Introduction

There are two pressing reasons for producing large quantities of monoclonal antibodies by in vitro technologies. The first is associated with the problems of the presently popular alternative route: that of using mice and rats to produce ascites fluids from the inherently carcinogenic effects of inoculating them with a monoclonal antibody-producing hybridoma. This route has five major problems:

1. (i) it is costly in manpower and facilities;

2. (ii) the materials produced, although present in high concentration (2–10 mg/ml) are contaminated with other immunoglobulins, plasma proteins (70–80%) and other possibly infectious adventitious agents;

3. (iii) there is a growing movement in modern societies to cause the minimum discomfort to those animals which are of value nutritionally, scientifically and technically;

4. (iv) there is a lack of reproducibility; and

5. (v) it is not possible to produce human antibodies in rodent bodies.
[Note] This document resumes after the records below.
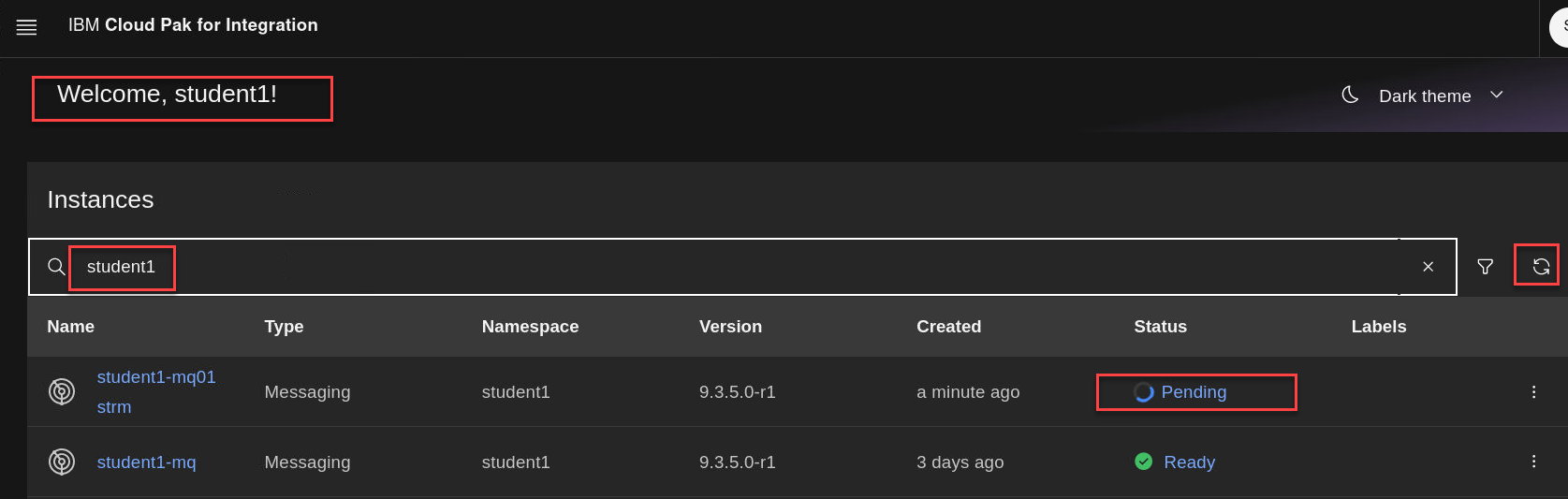Clear the student1 search text

[1428, 267]
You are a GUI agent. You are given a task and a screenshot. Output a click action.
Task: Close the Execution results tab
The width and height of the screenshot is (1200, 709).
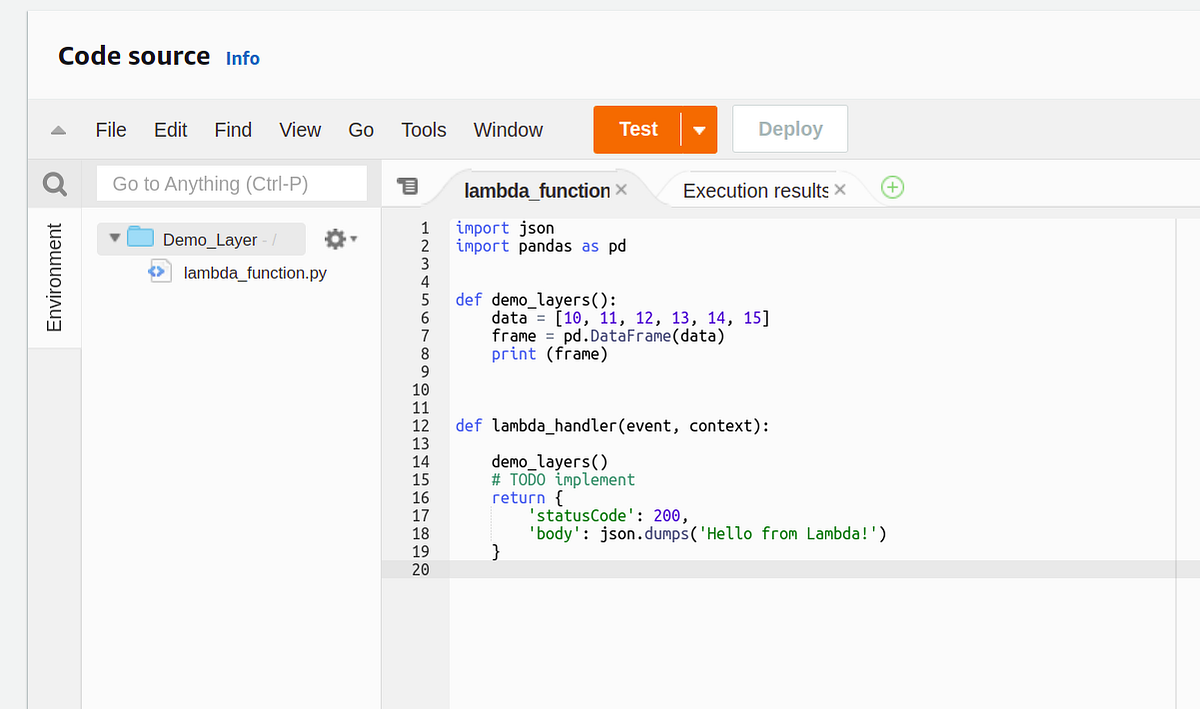point(840,188)
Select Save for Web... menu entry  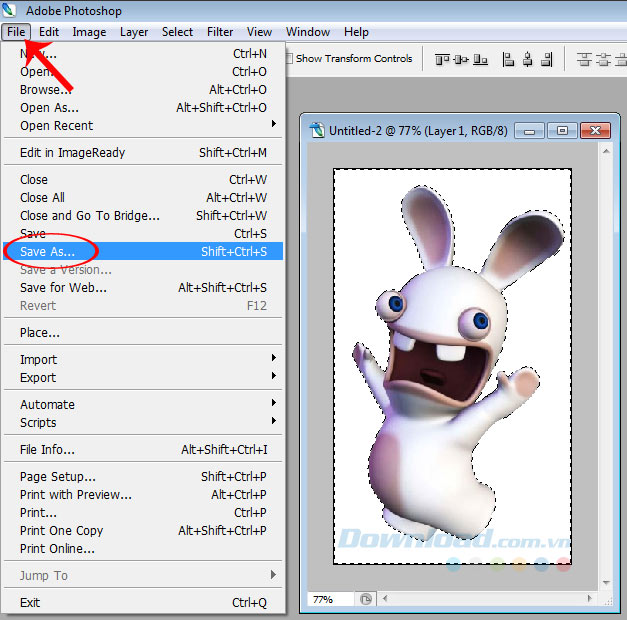[x=63, y=288]
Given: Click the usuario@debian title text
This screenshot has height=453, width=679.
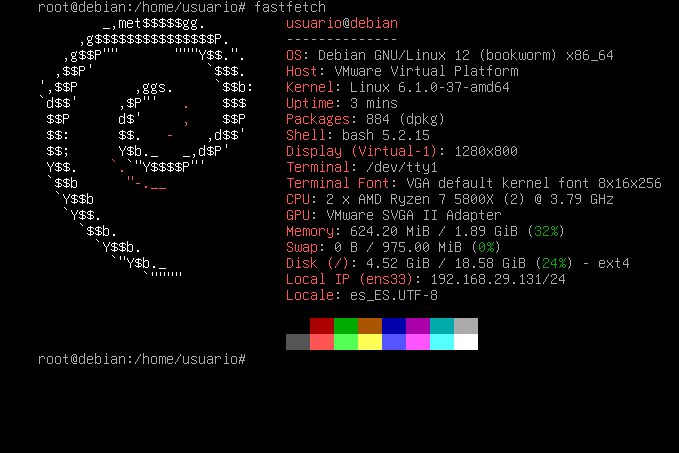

The more positive reasons for looking towards in vitro technologies are:

1. (i) the ability to scale up such cultures and thus to be able to satisfy requirements for kilogram or hundred to thousand kilogram (1,2) quantities of pure antibody for a variety of therapeutic and preparative purposes; and

2. (ii) the exploitation of the potential of animal cell systems for the more efficient production of antibodies by using very dense suspensions of animals cells.

The difference between the rodent and tank methods can be illustrated by presenting the alternative systems necessary to produce 1 kg of antibody (Table 5.1). The size of the tank culture for such a production (5000 1) is well within current practice for animal cell cultures; lymphoblastoid interferon is presently produced commercially from mammalian cells in 8000 1 volumes (3, 4).